Dans une vidéo de sept minutes diffusée jeudi, le revenant Jadhran, en treillis, a annoncé la création d’une «force de libération du croissant pétrolier». Elle serait composée d’une partie de ses anciens gardes, ainsi que de combattants hostiles à Haftar, dont vraisemblablement des membres des Brigades de défense de Benghazi chassés par l’ANL de la «capitale» de la Cyrénaïque l’an dernier. Le maréchal s’est fait beaucoup d’ennemis depuis qu’il a juré d’écraser les groupes islamistes en lançant son opération Karama («dignité») en 2014. La phase ultime de sa conquête de la région a été lancée le mois dernier : une seule cité, Derna, assiégée depuis deux ans, échappait à son contrôle. En quelques semaines, ses troupes ont rapidement progressé en direction du centre-ville. «Le timing de l’attaque sur le croissant pétrolier est très probablement lié à l’offensive sur Derna, explique Claudia Gazzini. Si Derna tombe, l’ANL devient la puissance incontestée de l’Est. Pour ses adversaires, il est nécessaire de casser cette image, de montrer que l’imposante ANL est en réalité assez faible, et vulnérable.»

Haftar a en effet dû retirer certains de ses bataillons de Derna pour les redéployer en urgence dans le croissant pétrolier. Ses forces commenceraient à fatiguer, d’autant qu’un troisième front, plus au sud (la ville de Sebha), réclame son attention. «Jadhran peut créer un chaos immédiat pour distraire Haftar de Derna, mais il n’a pas les moyens de rester en place, il ne peut pas tenir le croissant pétrolier très longtemps, nuance la chercheuse. Haftar dispose notamment d’une couverture aérienne qui lui confère un avantage stratégique.» En mars 2017, l’ANL avait déjà subi une attaque des Brigades de défense de Benghazi sur les terminaux pétroliers, avant d’en reprendre le contrôle au terme de onze jours de combat. L’Egypte et les Emirats arabes unis avaient fourni quasi ouvertement un appui aérien au maréchal. Plus discrètement, la France, à travers des éléments de la DGSE, a également travaillé aux côtés de l’ANL par le passé, au nom de la lutte antiterroriste.
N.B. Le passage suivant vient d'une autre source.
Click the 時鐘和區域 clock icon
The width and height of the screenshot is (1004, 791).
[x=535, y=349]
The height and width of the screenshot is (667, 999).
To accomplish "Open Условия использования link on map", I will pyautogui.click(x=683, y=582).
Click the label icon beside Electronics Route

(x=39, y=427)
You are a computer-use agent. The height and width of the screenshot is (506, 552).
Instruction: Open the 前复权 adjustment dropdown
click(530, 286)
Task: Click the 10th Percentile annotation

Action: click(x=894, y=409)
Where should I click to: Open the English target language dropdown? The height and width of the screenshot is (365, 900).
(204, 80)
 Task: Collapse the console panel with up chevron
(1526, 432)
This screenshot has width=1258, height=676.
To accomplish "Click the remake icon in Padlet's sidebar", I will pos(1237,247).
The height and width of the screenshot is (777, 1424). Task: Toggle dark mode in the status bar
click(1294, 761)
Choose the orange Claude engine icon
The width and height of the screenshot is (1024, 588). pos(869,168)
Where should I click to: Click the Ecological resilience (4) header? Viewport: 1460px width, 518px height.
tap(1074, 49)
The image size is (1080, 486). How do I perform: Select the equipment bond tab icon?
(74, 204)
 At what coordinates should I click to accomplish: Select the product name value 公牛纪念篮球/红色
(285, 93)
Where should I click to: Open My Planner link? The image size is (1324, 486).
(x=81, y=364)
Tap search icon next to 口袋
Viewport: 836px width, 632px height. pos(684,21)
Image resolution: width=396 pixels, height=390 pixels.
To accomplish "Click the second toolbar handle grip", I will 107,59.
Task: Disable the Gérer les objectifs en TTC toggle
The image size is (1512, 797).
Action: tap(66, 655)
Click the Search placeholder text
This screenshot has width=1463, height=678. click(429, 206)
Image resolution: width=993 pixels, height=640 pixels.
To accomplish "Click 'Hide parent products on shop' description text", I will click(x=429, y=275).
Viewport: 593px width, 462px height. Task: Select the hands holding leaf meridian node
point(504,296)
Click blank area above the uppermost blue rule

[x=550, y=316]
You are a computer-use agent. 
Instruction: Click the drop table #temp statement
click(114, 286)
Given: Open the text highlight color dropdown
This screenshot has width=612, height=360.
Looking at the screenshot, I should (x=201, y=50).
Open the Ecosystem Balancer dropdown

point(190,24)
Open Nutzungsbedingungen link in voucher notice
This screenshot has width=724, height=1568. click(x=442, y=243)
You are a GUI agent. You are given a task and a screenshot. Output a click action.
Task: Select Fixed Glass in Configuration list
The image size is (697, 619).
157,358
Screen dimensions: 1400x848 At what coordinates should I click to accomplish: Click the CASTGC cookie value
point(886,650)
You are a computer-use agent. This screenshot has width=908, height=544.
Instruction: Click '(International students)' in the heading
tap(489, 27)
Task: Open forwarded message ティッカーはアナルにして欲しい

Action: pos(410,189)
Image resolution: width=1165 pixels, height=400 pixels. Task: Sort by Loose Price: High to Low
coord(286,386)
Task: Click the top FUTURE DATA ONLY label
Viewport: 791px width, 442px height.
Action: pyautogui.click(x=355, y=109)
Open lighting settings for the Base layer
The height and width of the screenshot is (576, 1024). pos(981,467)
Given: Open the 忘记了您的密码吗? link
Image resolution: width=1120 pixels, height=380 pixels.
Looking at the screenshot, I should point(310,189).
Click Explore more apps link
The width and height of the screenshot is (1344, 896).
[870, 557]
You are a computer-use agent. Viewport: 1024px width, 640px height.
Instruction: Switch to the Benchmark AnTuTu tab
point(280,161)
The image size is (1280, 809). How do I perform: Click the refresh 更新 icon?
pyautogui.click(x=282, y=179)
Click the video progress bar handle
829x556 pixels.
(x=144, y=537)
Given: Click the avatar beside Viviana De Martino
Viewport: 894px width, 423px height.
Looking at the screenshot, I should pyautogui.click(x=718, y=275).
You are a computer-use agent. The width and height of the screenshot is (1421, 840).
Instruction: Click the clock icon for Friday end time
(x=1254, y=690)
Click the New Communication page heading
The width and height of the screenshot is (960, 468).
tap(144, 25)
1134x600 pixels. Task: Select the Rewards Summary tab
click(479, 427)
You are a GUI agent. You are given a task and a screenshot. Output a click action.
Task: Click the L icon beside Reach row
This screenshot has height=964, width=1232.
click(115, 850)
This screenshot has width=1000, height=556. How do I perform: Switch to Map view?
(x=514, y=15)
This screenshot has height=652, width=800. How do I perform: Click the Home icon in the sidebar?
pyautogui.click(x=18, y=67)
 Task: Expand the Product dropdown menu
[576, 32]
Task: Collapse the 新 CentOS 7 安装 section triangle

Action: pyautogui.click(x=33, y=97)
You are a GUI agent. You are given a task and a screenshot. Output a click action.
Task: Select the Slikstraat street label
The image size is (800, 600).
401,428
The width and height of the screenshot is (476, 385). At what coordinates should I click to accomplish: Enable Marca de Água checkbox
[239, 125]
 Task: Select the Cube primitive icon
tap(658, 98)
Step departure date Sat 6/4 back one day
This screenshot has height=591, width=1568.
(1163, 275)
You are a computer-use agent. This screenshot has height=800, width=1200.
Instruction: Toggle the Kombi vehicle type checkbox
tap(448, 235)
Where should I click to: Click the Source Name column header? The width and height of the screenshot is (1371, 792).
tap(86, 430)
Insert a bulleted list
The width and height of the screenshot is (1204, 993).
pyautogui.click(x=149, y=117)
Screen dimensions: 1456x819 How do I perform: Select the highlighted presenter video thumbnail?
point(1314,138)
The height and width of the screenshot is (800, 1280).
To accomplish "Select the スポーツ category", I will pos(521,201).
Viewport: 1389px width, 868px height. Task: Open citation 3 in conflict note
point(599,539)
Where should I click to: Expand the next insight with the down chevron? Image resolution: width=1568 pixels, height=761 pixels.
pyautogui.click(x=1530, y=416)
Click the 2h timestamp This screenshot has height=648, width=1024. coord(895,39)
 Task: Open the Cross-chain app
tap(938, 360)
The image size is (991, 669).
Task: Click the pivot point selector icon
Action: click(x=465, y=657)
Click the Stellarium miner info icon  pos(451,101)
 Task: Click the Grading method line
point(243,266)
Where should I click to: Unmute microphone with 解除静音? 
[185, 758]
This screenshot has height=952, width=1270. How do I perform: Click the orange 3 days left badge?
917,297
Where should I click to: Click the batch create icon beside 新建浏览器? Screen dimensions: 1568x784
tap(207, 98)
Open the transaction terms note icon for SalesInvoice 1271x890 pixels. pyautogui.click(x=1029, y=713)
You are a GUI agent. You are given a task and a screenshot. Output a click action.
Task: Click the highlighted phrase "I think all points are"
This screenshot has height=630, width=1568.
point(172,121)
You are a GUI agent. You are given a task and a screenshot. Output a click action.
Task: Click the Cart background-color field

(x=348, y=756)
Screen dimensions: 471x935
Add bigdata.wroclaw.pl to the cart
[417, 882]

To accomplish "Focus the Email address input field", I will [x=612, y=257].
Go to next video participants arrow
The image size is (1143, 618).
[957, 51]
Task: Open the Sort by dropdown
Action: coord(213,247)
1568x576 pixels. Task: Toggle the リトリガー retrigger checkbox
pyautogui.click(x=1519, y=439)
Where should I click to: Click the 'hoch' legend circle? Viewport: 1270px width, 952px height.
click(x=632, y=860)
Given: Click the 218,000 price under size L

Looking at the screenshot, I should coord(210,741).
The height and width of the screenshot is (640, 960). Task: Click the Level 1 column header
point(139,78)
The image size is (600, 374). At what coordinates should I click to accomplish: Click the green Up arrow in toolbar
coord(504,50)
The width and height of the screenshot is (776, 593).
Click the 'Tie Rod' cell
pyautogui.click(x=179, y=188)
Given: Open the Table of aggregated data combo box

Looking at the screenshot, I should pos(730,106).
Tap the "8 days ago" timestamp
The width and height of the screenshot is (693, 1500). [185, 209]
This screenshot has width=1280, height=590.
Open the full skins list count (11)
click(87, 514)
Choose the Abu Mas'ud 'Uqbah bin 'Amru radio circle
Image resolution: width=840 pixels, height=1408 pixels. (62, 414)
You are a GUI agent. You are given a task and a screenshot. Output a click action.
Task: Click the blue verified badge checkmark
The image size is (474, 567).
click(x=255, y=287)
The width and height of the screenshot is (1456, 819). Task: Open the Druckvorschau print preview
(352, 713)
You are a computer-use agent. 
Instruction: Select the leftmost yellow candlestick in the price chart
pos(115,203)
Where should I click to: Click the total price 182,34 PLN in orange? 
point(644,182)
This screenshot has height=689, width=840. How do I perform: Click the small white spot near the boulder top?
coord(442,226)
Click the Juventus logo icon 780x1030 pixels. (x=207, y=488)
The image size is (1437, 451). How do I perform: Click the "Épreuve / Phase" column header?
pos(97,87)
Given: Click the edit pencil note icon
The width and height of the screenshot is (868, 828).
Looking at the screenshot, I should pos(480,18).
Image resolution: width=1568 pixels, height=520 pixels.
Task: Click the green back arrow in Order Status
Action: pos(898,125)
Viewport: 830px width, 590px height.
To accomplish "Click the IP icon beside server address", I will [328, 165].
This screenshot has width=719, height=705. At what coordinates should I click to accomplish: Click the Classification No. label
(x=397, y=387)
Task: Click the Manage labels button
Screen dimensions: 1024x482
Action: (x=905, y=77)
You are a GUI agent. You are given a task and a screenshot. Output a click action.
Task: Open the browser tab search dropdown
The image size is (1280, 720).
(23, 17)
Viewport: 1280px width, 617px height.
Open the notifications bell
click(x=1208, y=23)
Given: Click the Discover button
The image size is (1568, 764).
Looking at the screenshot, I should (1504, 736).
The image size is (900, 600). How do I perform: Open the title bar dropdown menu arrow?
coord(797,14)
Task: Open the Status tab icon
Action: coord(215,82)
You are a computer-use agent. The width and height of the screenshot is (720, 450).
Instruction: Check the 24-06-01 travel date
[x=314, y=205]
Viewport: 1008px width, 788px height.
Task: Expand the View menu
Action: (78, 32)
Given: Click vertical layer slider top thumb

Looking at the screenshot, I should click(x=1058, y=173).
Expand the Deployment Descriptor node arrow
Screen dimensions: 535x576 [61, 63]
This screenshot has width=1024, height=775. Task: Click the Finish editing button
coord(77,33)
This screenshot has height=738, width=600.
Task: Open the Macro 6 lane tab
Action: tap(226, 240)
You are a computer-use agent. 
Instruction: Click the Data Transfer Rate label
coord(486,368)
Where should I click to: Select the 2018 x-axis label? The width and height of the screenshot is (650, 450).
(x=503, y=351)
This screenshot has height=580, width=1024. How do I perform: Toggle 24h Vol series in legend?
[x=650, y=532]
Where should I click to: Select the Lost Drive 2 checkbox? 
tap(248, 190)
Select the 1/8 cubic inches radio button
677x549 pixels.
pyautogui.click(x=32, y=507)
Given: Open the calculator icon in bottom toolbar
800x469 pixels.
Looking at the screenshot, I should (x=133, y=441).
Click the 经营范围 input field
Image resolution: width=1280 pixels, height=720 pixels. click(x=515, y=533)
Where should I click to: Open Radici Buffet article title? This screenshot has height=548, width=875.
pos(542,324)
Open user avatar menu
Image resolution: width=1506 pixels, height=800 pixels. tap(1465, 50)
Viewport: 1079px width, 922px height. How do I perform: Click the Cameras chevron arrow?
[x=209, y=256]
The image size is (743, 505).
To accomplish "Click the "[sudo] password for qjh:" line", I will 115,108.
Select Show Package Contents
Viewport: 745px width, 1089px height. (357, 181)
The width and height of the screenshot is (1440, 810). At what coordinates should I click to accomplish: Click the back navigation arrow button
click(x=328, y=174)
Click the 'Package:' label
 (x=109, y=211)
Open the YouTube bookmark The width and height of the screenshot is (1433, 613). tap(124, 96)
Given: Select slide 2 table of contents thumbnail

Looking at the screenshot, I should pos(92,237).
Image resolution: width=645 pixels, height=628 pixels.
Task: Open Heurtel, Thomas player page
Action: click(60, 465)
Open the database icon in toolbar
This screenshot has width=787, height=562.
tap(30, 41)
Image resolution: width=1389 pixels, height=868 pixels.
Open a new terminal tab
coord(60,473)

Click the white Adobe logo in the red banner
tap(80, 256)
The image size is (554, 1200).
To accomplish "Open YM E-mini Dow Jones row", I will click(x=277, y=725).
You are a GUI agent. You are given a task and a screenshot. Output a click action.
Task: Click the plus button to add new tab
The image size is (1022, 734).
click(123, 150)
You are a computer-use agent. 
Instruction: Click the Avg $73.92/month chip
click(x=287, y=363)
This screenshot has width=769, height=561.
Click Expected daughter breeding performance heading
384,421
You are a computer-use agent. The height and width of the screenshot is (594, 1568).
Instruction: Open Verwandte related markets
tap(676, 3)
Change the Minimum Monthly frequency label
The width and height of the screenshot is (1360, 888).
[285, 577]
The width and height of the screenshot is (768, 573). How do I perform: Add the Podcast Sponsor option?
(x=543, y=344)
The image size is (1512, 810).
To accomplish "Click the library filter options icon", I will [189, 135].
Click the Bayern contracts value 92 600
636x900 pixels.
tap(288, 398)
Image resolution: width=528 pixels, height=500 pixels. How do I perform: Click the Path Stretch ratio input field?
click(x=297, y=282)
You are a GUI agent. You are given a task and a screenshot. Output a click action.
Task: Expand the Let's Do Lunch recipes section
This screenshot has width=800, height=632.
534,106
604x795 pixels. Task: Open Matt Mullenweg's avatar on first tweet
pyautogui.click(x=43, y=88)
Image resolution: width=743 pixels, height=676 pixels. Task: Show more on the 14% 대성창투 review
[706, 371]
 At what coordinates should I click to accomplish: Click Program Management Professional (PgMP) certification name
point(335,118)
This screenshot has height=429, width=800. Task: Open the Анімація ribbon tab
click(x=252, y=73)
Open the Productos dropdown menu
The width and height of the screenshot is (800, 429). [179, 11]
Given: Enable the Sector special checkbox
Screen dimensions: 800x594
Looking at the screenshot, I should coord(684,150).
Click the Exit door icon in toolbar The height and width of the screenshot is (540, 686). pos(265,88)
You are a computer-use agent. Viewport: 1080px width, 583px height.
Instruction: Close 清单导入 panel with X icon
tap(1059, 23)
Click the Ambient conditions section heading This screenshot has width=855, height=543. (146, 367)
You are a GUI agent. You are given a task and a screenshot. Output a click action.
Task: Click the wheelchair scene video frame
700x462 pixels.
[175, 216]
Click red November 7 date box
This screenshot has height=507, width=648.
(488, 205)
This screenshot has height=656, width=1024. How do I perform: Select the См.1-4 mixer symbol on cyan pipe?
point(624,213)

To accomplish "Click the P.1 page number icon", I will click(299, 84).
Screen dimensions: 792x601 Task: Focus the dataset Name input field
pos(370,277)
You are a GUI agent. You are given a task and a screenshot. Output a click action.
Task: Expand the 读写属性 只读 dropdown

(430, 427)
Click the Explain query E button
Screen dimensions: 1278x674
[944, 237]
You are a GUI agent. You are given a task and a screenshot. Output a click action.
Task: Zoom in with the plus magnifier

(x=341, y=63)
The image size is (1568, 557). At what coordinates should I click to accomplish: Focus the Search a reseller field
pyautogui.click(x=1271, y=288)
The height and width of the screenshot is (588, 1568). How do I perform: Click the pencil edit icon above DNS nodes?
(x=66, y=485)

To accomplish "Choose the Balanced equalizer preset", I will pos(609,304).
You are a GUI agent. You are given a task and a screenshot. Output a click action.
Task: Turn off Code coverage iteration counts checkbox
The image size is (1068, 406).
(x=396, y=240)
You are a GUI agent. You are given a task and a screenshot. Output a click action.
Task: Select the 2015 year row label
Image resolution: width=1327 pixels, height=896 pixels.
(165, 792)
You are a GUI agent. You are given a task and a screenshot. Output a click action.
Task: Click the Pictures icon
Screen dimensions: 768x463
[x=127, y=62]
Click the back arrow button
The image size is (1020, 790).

Elections législatives et présidentielle
Invité à Paris par Emmanuel Macron le 29 mai, Khalifa Haftar s’est engagé, au côté d’autres acteurs majeurs de la crise libyenne, à organiser et respecter le résultat des élections législatives et présidentielle, prévues pour le 10 décembre. Deux semaines plus tard, l’incontrôlable officier libyen, qui refuse obstinément de reconnaître l’autorité du gouvernement d’unité nationale, manœuvre des soldats dans une bataille urbaine qui inquiète l’ONU (la Mission des Nations unies en Libye «s’alarme des accusations de sérieuses violations des droits humains à Derna, dont des exécutions sommaires […] qui pourraient, si prouvées, constituer des crimes de guerre») tout en tentant de repousser une attaque de milices dans le bassin pétrolier. Le scrutin promis à Paris n’est certainement plus sa priorité.